Assodato quindi che i vini rossi sono da escludere, ci orienteremo verso i bianchi, che quasi non contengono tannini, e i rosati, che ne contengono molto pochi. Se decidiamo di ricorrere ai vini bianchi, sceglieremo possibilmente (ideali) quelli di medio invecchiamento (da bere dall’inizio del secondo anno dalla vendemmia) che spesso possono giungere anche a tre anni di invecchiamento. Faremo in modo da scegliere bottiglie su cui si possa leggere l’anno della vendemmia sull’etichetta del vino, in modo da poter valutare se fa al nostro caso. Vini bianchi di questo tipo si presentano di colore dal giallo paglierino al giallo dorato, con profumi non troppo accentuati (non ci troviamo di fronte a vini giovani ma a vini un po’ invecchiati in cui i processi di ossidazione hanno modificato sia il colore che i profumi) di frutta (ananas, mela gialla, banana, ecc.) e fiori (acacia, biancospino, rosa, ecc.), con sentori di vaniglia e frutta secco (nocciola, mandorla, ecc) nei tipi più invecchiati.
Saranno ovviamente vini secchi (residuo zuccherino massimo 5 g/ litro), con tenore alcolico tra 11,5-12° in quanto l’alcol deve ripulire la bocca dalla lieve sensazione di untuosità della preparazione dovuta non all’uovo ma agli altri condimenti, con discreta acidità per ripulire la bocca dalla sensazione di grassezza della preparazione.
Fatta questa considerazione di base, ovviamente si potranno avere delle varianti in funzione della preparazione a base di uova. Nelle preparazioni che prevedono uso di molto limone è meglio non abbinare vino ma solo acqua: tipico esempio è l’uovo all’ostrica che si prepara rompendo il guscio, eliminando il bianco e raccogliendo il tuorlo in un cucchiaio per berlo, usando come condimento abbondante limone, un pizzico di sale, un’idea di pepe bianco pestato nel mortaio. E’ una ricetta un po’ perduta perché bisognerebbe usare l’uovo di gallina freschissimo, praticamente ancora caldo!
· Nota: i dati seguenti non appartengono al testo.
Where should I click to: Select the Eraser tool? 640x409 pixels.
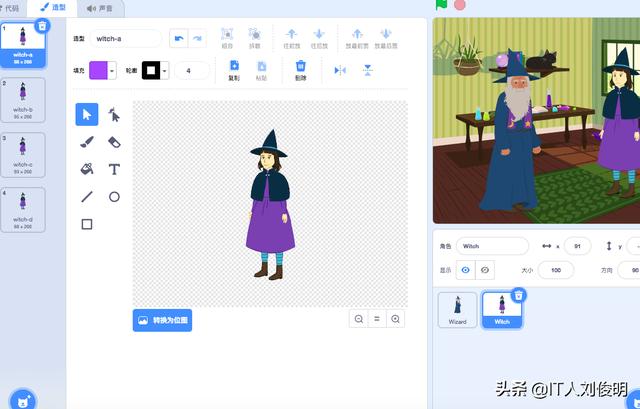tap(114, 142)
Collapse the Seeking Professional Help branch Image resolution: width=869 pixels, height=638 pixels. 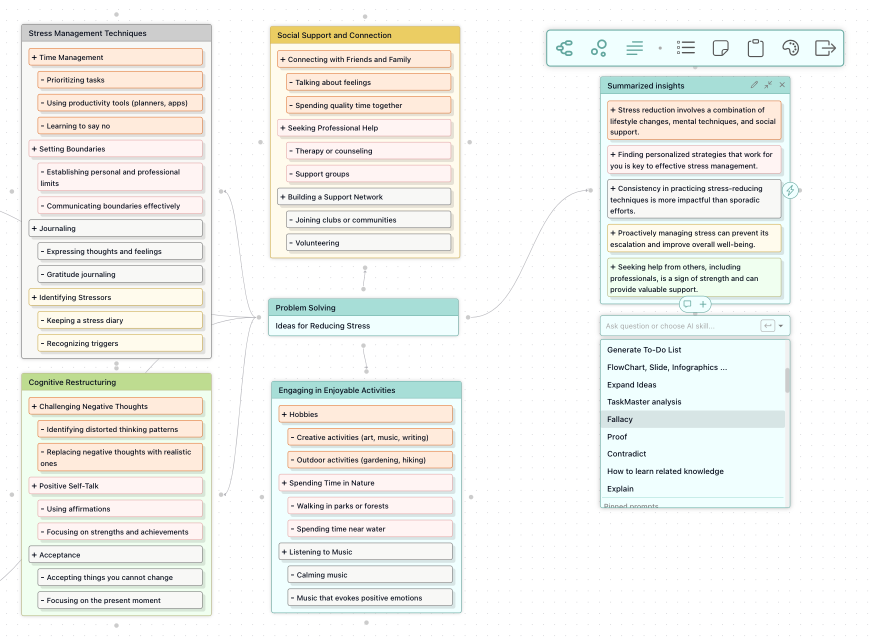pyautogui.click(x=281, y=126)
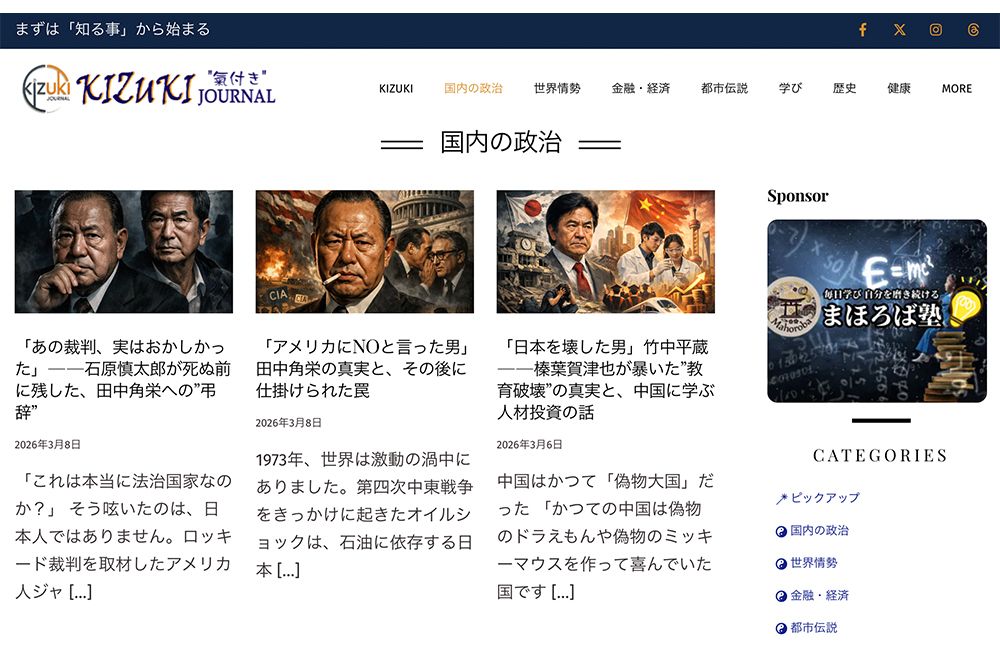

Anche nel caso di uovo abbinato a carciofi (classico esempio è il tortino di carciofi) meglio sarebbe non abbinare vino ma acqua; al massimo un vinello bianco leggero che sgrassi un po’ la bocca. Infatti essendo il carciofo ricco di ferro ed altri minerali, l’abbinamento con il vino, specialmente se tannico, crea nella bocca un gusto metallico sgradevole.
Altro caso particolare è l’uovo farcito con purea di salmone, ricetta con la quale è bene non bere vino perché il sapore di questo verrebbe sovvertito da un gusto rancido e disgustoso, dovuto alla grassezza del salmone e a quella del tuorlo, praticamente ineliminabile con qualsiasi tipo di vino. Precisiamo però che nei ristoranti non si tiene conto di ciò e le uova farcite al salmone affumicato vengono servite con vino bianco.
Per i famosi uovo alla coque e in camicia, nei quali il tuorlo è praticamente crudo e liquescente, al contrario dell’albume, senza aggiunta di altri condimenti grassi, andrà bene un bianco di medio invecchiamento non troppo profumato, perché alla coque e in camicia l’uovo non emana profumi particolari, per cui anche il vino non deve essere troppo profumato. Per queste due preparazioni cercheremo un bianco anche di 12.5 gradi di alcol, perché bisogna contrastare la succulenza propria del tuorlo, dovuta in questi casi non all’aggiunta di liquidi, ma al fatto che in queste due preparazioni il tuorlo non perde ma conserva il suo contenuto di acqua e la sua liquescenza.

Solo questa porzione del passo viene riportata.